Она приходила в лавку нечасто, по принуждению его матушки, и всегда улыбалась. При этом выглядела так, словно в ее личном мире все было иначе, нежели вокруг него и в городе тоже. Солнечно, чисто и правильно. Была необычайно вежлива, хотя откуда она эту вежливость брала, неясно. Знала ведь, что ее обсчитывают. Точно знала и смотрела на него так, будто видела насквозь. Лишь без той злости, что сверкала сейчас в темных глазах первого помощника, а так-то ощущения от их проникновенных взглядов оказались весьма схожи.
Катушка взлетела снова и опустилась прямо в центр широкой ладони.
Разные у лавочника мысли крутились по поводу Ингрид. Не всегда такие, которые должны быть свойственны его положению и опыту торговли. Иногда не хотелось накидывать тройную цену, иногда хотелось, чтобы она задержалась в его заведении. Хотелось перекинуться с ней парой слов, послушать, что она может сказать. Он пытался заговорить с ней несколько раз на темы, которые не пропустил бы мимо себя ни один горожанин. Но Ингрид лишь вымученно улыбалась в ответ и быстро уходила.
Тогда он начинал на нее сердиться — совершенно непросвещенная особа, о чем ни спроси, ничего не знает. Потом сердитость переходила на себя — совершенный болван, только и знаешь, как монеты складывать, да трепаться, кто с кем спит!

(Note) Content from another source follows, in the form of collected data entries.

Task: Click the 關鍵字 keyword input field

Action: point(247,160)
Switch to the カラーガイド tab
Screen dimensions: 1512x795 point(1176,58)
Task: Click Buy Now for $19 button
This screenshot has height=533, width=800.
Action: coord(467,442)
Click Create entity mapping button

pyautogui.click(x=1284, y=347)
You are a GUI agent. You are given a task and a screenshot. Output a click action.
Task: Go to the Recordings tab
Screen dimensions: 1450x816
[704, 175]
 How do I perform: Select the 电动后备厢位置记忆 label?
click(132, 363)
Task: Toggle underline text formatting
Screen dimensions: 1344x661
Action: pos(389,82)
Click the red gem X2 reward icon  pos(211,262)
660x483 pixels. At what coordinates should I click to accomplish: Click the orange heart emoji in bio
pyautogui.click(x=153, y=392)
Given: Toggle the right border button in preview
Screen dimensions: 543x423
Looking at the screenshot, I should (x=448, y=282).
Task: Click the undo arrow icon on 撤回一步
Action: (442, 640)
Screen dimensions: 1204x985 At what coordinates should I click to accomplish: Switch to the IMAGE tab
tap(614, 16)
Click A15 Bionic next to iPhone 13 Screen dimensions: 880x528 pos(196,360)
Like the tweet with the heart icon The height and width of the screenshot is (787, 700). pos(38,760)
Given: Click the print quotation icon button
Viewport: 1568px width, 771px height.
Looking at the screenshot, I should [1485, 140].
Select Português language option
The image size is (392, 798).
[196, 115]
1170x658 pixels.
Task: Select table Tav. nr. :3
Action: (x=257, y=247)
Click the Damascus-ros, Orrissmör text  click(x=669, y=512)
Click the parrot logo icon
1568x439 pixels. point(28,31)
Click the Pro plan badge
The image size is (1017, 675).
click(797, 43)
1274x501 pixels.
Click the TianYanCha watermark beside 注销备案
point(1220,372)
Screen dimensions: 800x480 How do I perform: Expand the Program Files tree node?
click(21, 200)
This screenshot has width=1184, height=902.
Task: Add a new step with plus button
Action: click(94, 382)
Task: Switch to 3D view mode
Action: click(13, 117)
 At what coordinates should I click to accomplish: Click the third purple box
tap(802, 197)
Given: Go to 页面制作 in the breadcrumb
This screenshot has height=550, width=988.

Еще одно размеренное движение катушки до потолка и обратно. Рука наверняка была тяжелая, но проверять желания не было.
Кто с кем… Вот уж верно — кто и с кем, уж он-то знает точно. Вчерашний разговор пронесся в памяти:
— Да нет, да быть такого не может, чтобы такая девушка да с этим… с этим черным! От него беда одна, все говорят, — бухтел приятель.
— Точнее не бывает, — зачем-то настаивал он. — Мамаша сама видела, а у нее малек незамеченным не булькнет! Пришел ночью, ушел днем, сапогами простучал, как чудовище поганое, и был как есть полураздет. Меч свой драгоценный в руках тащил, на ходу опоясывался. А жиличка-то наша даже в ратушу свою разлюбезную не пошла, во как притомилась! А ты говорил — порядочная девушка, хоть сейчас бы женился… Ты же сватался к ней? Да? А она побрезговала!
— Да нет, ну ты сразу и «побрезговала». Я же не в Гнилой заводи себя нашел. Не по сердцу оказался.
— Вот именно, ей доброй рыбы не надь! Тогда и нам их, пропащих, не требуется… Вот что, давай-ка, дружище, в наши лавки только приличных горожан пускать, а гулящие всякие пусть в Нижний гуляют или куда подальше к берегу.
Приятель тогда насупился, обиделся — его лавочка была в Нижнем Озерном, хоть и почти на границе — но потом согласился поддержать за компанию, да и давнего отказа в сватовстве не простил. Сам лавочник пожалел о своем решении еще утром, в чем его приятель опять же с ним согласился, когда стражник пронес мимо две корзины с верхом.
Лавочник очнулся, завороженный очередным полетом катушки вверх-вниз, тряхнул головой. В ушах звенело, и ноги подкашивались.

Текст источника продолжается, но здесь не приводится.